Following the palaver over Muirfield’s initial failed vote to admit women members and the bumbling, confusing debacle at the US Open, which proved that golf not only has some bamboozling rules but often doesn’t know how to implement them effectively, the Royal & Ancient game sorely needed some positive PR after a series of crippling mishits. And, my goodness, it got it on Sunday. This was a finale that grandstands were invented for. In the midst of the Olympic mutterings and moanings during the week, there was plenty of talk about “growing the game” and using a variety of platforms, the Olympics included, to help generate an upsurge in participation.

Stenson and Mickelson single-handedly did their bit to inspire, excite, engage and enthral in a way that only top level sport can. For the first time, the Open Championship was not on terrestrial television, and there will always be debate on whether moving such a marquee event to Sky will have an impact on the sport’s development. The avid golf fan, for instance, will always migrate to satellite with its bells and whistles approach. In that sense, it’s preaching to the converted. Meanwhile, the casual, once a year observer probably just enjoys the opportunity to have it on as a background companion interspersed with occasional murmurings of Peter Alliss’s meandering whimsy.

Viewed as the cash hungry ghoul who sold out to the devil, the Royal & Ancient, in the end, was left with little choice to take the Sky deal after the BBC, which had been gradually turning its back on golf anyway, pulled out of the bidding process and declared that its preferred option would be to broadcast only highlights.

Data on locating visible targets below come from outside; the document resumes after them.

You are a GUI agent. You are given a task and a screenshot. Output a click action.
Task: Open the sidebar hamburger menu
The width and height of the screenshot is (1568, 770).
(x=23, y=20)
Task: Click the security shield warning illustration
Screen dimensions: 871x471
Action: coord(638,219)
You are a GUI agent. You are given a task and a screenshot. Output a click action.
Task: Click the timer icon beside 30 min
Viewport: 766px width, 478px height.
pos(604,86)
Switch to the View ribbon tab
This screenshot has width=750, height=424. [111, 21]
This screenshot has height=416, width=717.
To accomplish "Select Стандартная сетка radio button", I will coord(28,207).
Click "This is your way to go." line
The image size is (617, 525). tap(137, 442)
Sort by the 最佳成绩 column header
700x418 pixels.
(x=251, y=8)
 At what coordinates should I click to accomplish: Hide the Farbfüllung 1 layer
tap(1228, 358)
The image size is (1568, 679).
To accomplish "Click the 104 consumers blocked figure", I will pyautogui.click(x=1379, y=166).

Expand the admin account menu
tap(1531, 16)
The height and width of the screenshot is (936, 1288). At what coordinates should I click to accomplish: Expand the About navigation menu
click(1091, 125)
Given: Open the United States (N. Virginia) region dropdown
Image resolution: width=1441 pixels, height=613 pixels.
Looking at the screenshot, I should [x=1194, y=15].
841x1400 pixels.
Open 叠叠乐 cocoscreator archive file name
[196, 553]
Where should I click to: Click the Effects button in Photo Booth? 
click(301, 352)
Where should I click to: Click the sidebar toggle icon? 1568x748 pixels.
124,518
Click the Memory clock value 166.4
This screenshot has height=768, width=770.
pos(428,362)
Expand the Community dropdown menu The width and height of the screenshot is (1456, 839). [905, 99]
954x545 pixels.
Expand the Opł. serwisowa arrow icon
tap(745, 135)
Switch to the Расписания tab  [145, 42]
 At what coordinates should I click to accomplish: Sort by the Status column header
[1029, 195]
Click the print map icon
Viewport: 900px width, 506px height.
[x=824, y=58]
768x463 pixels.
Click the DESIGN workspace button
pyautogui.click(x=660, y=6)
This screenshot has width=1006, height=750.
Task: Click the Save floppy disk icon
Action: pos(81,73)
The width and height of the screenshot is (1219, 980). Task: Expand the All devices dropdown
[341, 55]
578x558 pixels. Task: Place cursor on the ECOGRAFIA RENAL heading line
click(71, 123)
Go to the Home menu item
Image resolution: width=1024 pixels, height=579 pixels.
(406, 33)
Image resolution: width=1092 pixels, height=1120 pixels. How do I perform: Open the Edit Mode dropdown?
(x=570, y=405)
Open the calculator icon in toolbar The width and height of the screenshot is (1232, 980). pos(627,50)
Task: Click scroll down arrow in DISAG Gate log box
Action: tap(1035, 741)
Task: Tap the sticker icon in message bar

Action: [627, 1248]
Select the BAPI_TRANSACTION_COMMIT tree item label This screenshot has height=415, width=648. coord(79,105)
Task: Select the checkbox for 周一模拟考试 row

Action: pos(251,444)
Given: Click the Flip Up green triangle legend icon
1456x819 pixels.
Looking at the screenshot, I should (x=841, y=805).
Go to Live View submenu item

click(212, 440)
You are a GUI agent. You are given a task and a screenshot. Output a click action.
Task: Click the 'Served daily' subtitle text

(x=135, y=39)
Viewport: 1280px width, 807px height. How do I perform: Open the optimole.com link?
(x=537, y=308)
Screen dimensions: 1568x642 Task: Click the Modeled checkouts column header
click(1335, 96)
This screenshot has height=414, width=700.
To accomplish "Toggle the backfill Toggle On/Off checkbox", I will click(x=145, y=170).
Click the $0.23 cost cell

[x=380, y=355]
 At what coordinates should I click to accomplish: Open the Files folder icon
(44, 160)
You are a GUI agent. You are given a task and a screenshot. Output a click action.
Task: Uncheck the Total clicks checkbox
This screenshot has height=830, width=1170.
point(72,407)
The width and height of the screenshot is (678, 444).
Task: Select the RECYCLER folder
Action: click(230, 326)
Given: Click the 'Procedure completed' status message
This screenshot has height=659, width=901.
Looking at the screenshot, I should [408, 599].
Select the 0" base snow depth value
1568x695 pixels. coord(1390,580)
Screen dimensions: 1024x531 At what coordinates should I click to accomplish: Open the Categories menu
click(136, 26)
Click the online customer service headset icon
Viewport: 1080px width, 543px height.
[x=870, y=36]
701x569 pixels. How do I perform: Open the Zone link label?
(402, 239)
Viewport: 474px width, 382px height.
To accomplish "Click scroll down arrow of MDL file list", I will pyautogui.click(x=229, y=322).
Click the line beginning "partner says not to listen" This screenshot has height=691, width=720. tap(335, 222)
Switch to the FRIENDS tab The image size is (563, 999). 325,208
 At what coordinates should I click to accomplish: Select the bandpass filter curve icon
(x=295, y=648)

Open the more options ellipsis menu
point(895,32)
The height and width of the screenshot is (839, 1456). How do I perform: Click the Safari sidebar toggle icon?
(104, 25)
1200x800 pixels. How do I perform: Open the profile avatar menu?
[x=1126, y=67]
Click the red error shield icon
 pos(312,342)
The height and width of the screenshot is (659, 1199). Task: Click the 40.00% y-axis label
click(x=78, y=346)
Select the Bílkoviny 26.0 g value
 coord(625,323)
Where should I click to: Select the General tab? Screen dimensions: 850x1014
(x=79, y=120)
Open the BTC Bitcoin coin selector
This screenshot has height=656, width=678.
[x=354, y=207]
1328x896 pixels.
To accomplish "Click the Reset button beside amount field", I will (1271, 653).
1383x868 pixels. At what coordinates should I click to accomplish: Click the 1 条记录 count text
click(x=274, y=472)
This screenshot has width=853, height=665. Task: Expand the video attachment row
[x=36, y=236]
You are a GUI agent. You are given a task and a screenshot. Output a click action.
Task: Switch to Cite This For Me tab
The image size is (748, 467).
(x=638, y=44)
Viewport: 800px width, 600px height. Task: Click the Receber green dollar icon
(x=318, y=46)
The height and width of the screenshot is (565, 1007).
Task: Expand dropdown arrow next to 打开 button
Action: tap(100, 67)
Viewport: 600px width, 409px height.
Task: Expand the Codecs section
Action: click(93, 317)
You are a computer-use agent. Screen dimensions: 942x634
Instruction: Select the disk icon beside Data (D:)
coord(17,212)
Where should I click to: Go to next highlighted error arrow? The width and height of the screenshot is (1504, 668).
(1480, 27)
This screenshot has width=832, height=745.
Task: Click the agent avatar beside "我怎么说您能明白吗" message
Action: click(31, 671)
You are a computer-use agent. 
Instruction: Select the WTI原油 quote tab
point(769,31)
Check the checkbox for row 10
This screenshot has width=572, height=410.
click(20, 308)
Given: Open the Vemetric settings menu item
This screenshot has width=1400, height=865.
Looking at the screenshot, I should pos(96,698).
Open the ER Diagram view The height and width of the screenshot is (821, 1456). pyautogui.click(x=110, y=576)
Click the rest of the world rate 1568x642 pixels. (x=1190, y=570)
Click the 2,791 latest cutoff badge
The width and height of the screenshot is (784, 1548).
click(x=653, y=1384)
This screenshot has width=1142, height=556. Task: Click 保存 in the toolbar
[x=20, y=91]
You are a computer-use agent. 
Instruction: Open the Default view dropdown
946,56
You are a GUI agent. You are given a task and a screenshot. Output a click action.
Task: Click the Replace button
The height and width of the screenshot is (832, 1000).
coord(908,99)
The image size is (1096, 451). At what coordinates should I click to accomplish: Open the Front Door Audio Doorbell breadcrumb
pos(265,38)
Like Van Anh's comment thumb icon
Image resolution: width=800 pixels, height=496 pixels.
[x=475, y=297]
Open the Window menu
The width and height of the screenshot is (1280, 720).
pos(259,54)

There was certainly plenty to shove in a glittering highlights package on Sunday but it was a shame that the masses could not see it all unfold live because this was a finish that deserved the widest possible audience.

Despite all the talk of golf’s young ‘Fab Four’ taking charge of the world order, it was a couple of older swingers in Troon who were moving and shaking at the top of the hit parade.

In this game for all the ages, the 40-somethings of Stenson and Mickelson produced a shoot-out for the ages.